Guardando il suo film non si può non pensare al Lawrence D'Arabia di David Lean. E' effettivamente stato importante come ispirazione per la pellicola? Jean-Jacques Annaud: All'epoca mi piacque davvero molto, ma sinceramente le dico che negli ultimi venti anni ho evitato appositamente di guardarlo perché sapevo che prima o poi avrei girato un film in quella parte del mondo e non volevo lasciarmi influenzare. Mi sono recato anche in quei luoghi prima di girare e ho deciso di cassare la Giordania proprio per questa motivazione. Quindi se devo pensare ad autori che mi hanno davvero formato, penso piuttosto ai russi, Vladimir Pudovkin e Sergej M. Ejzenštejn, ad Akira Kurosawa. Poi sono arrivati Sergio Leone e i grandi registi americani, ma molto dopo. Per tornare alla domanda iniziale, il film di Lean era davvero magnifico, tanto più che dopo nulla è stato fatto in quella regione. E allora ho avuto voglia di conoscerla un po' di più.
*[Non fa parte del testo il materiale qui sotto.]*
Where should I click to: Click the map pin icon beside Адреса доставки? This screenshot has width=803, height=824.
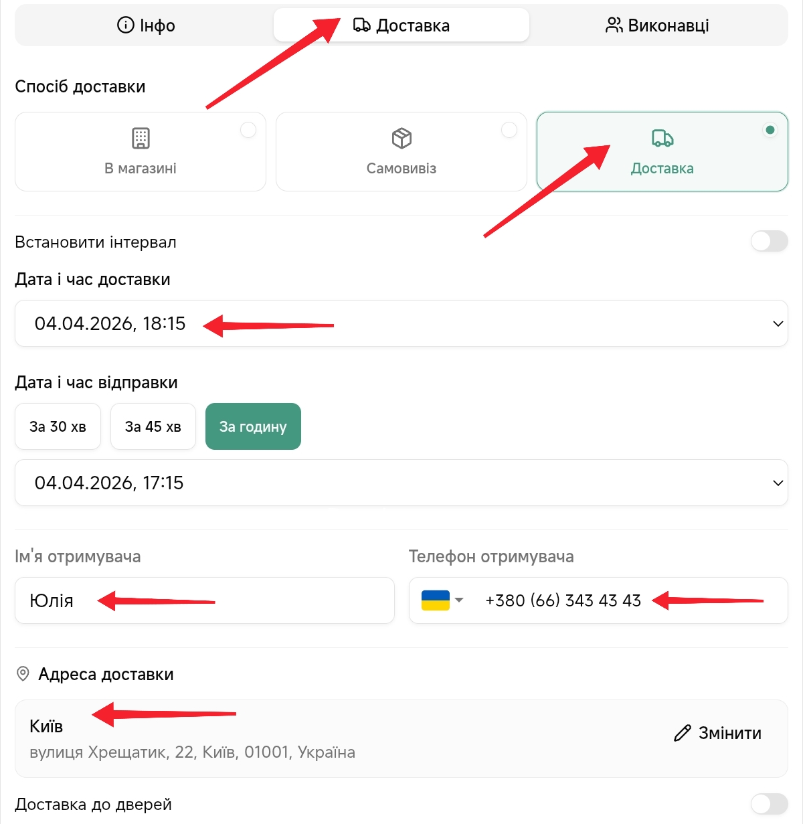(23, 674)
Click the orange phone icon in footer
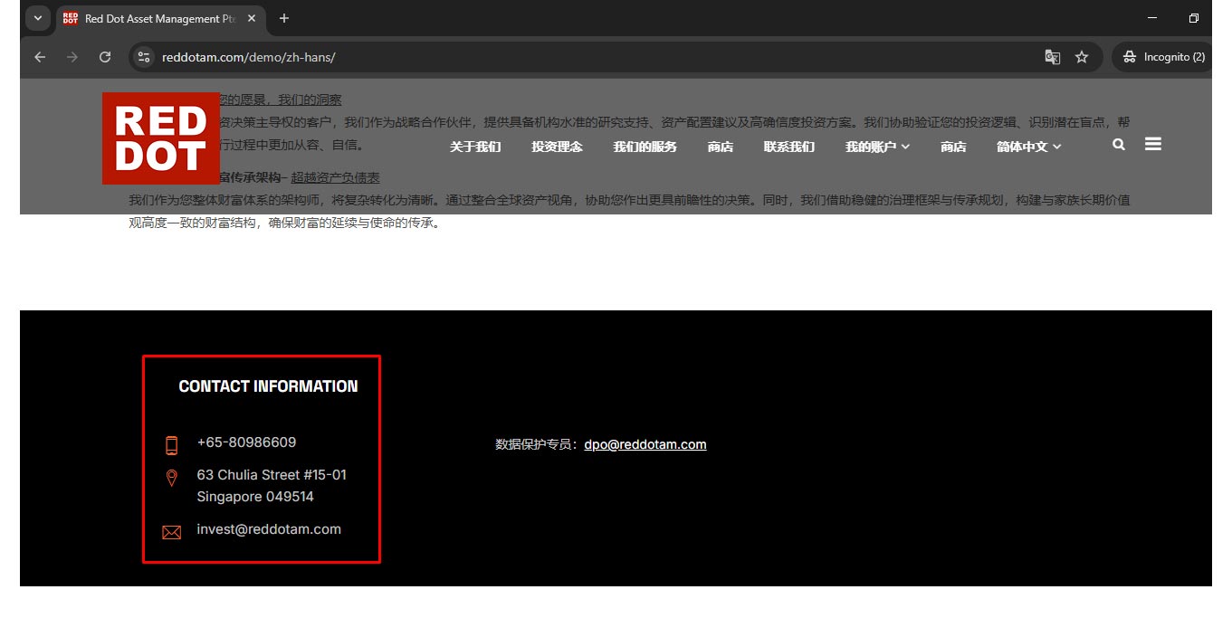 pyautogui.click(x=171, y=444)
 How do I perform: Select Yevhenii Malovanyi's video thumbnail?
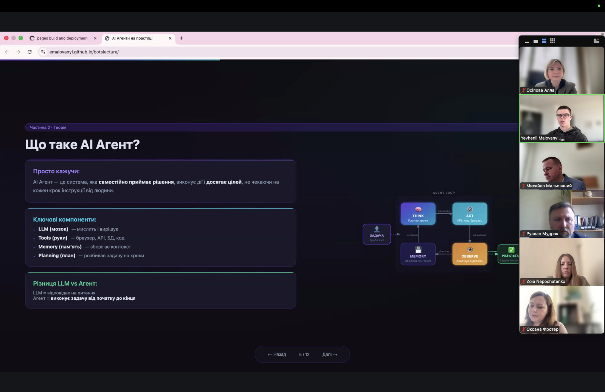click(562, 118)
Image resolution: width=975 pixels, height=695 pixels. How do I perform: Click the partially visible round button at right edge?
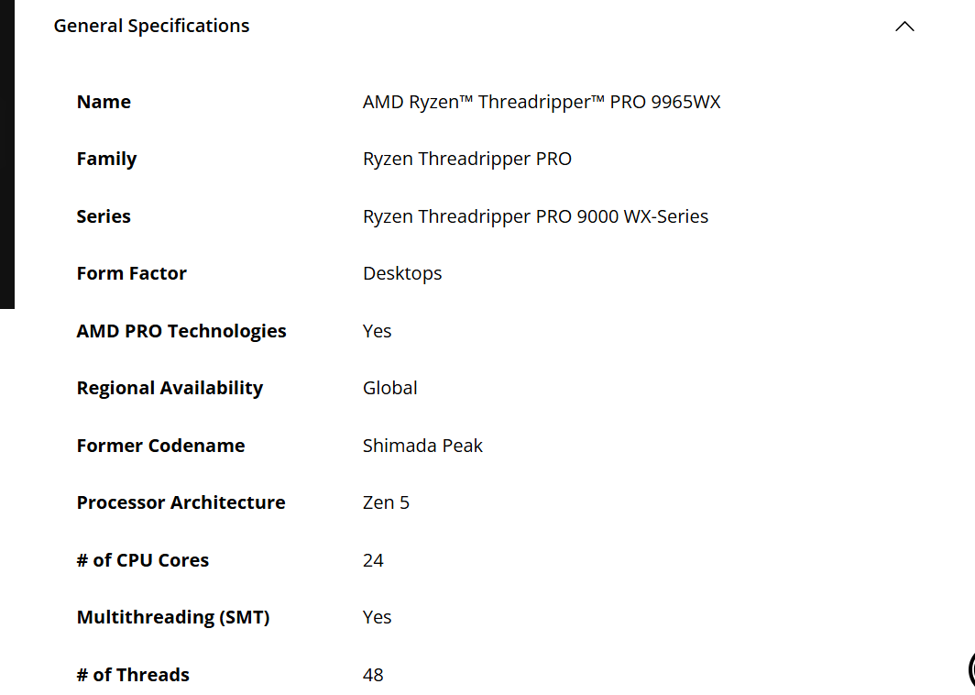tap(970, 670)
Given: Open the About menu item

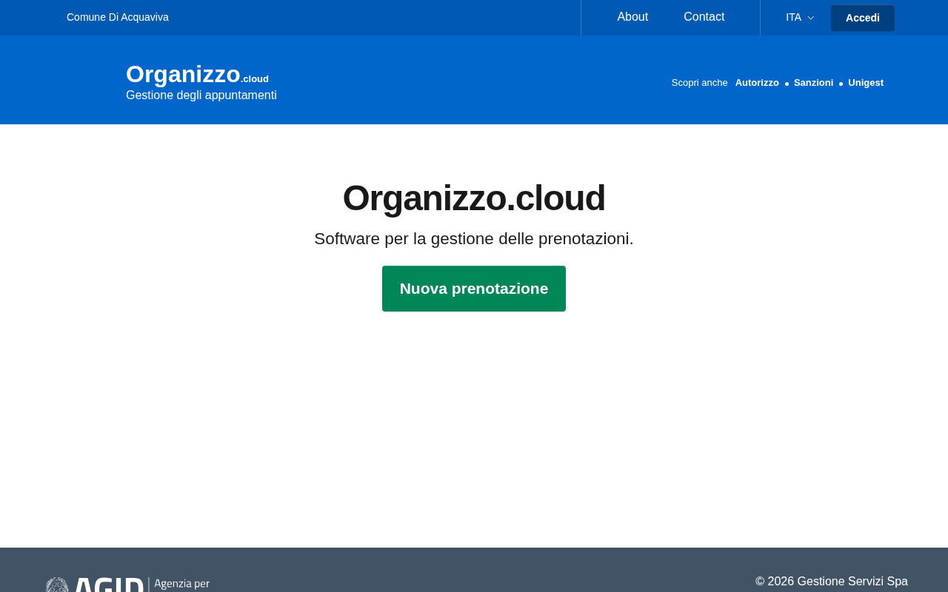Looking at the screenshot, I should 632,17.
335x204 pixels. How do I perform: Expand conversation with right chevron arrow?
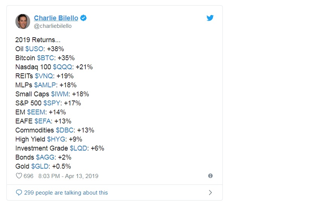pos(210,192)
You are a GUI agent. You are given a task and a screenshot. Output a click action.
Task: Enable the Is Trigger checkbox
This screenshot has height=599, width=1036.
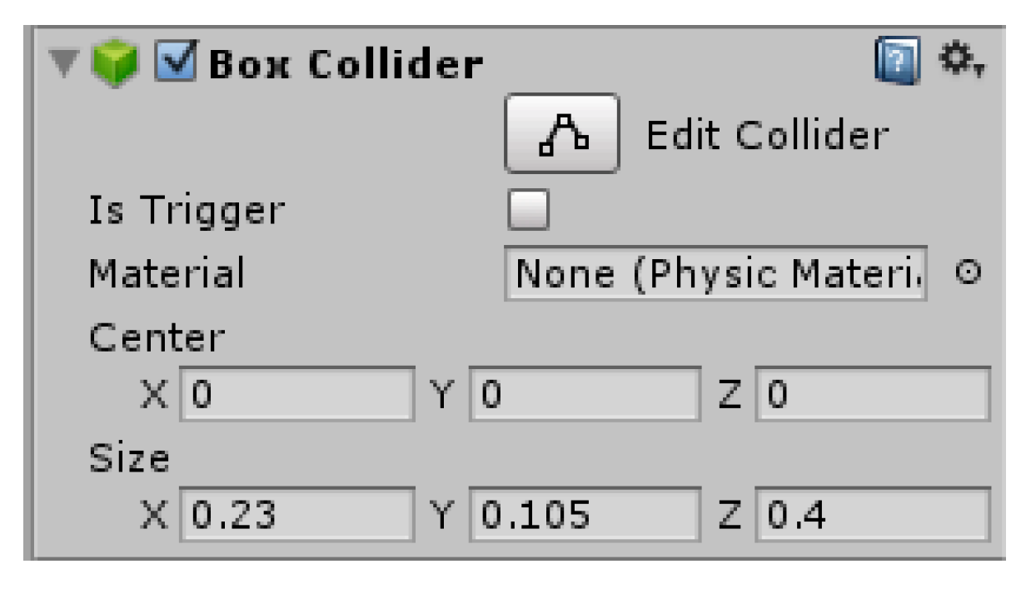[x=528, y=210]
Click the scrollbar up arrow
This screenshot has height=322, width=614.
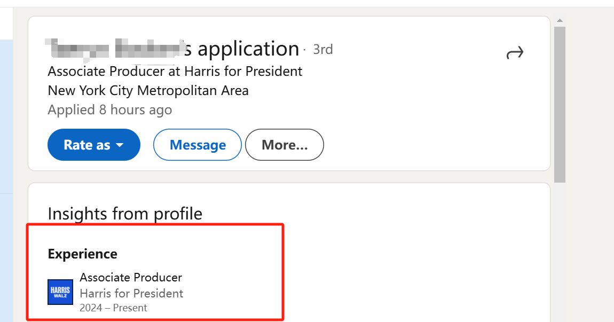[x=560, y=20]
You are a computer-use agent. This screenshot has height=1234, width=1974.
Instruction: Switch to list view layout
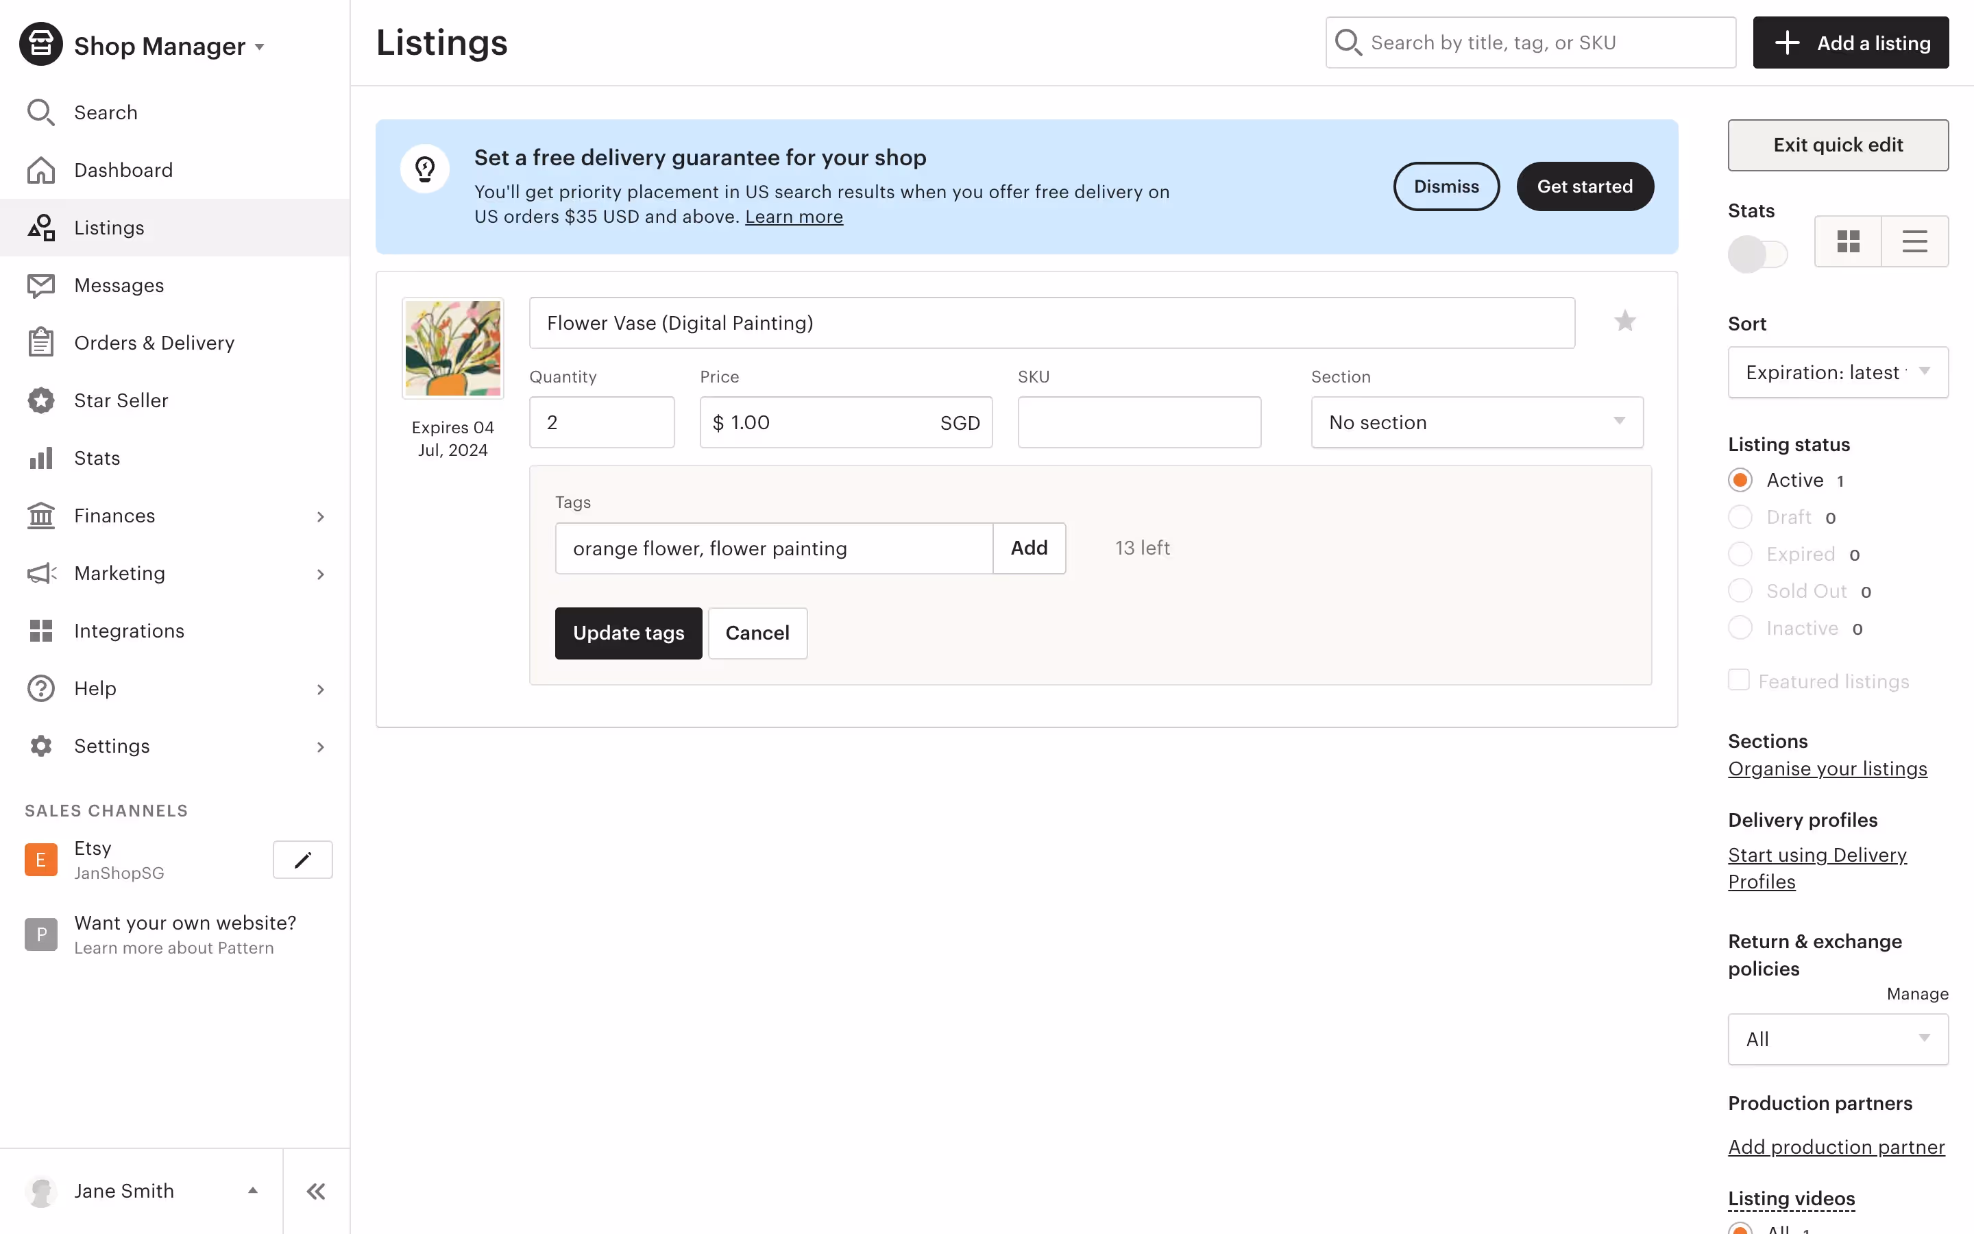(1914, 242)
Prima Tahar ha elogiato il fatto che nella sceneggiatura si rendesse in maniera positiva il mondo arabo. Ha avuto paura di perdere di vista l'equilibrio del racconto nel tentativo di essere troppo prudente nella rappresentazione della cultura islamica?
No, anzi! Dovevo e volevo offrire un visione onesta e documentata di quel mondo, per questo in tutte le fasi del film mi sono fatto seguire da studiosi del Corano e da esperti della società civile araba. Un metodo di lavoro che avevo giù utilizzato in Sette anni in Tibet proprio per il desiderio di bilanciare il punto di vista dei tibetani e quello dei cinesi. Poi mi è servita molto anche l'esperienza personale accumulata in questi anni nel corso dei viaggi che ho fatto in quei paesi. Fortunatamente non mi sono mai confrontato con l'integralismo.

Forse l'elemento di discontinuità rispetto a Lawrence d'Arabia è che nel suo film tutto viene raccontato attraverso il punto di vista dei non occidentali...
Certo. Sono anni che ricevo sempre le stesse sceneggiature che hanno come protagonisti giornalisti o infermiere americani che scoprono un paese diverso da loro e francamente sono sono un po' stanco. D'accordo, noi potremmo anche aver esaurito le nostre storie da raccontare, ma gli altri no, quindi perché ostinarsi a voler ignorare il punto di vista degli altri? Ecco, in questo film non ci sono interferenze del mondo occidentale.

Che idea si è fatto dei cambiamenti politici che hanno interessato paesi come la Libia?
Per quello che mi riguarda la caduta di un regime non basta per risolvere anni e anni di divisioni e l'unificazione delle tribù in Libia rimane un problema ancora oggi che Gheddafi non c'è più. Per questo ritengo che il nostro film sia atemporale. In fondo ci ha fatto capire che quella favola è valida ancora oggi.

Qual è l'elemento che la affascina maggiormente in una sceneggiatura?
Mi piace scegliere storie in cui i personaggi si trasformano. E' stato così con Adso in Il nome della rosa o come la giovane protagonista di L'amante. Poi naturalmente decido sull'istinto e quando una storia mi piace la sposo. Non amo limitarmi ad un genere e proprio per questo sorprendo il pubblico con film che sembrano distanti fra loro, ma in realtà hanno tutti in comune qualcosa.

Com'è stato accolto il film in Medioriente?
Sta avendo un grande successo in tutto il mondo arabo. Credo il pubblico sia felice di non essere stato rappresentato nella solita maniera.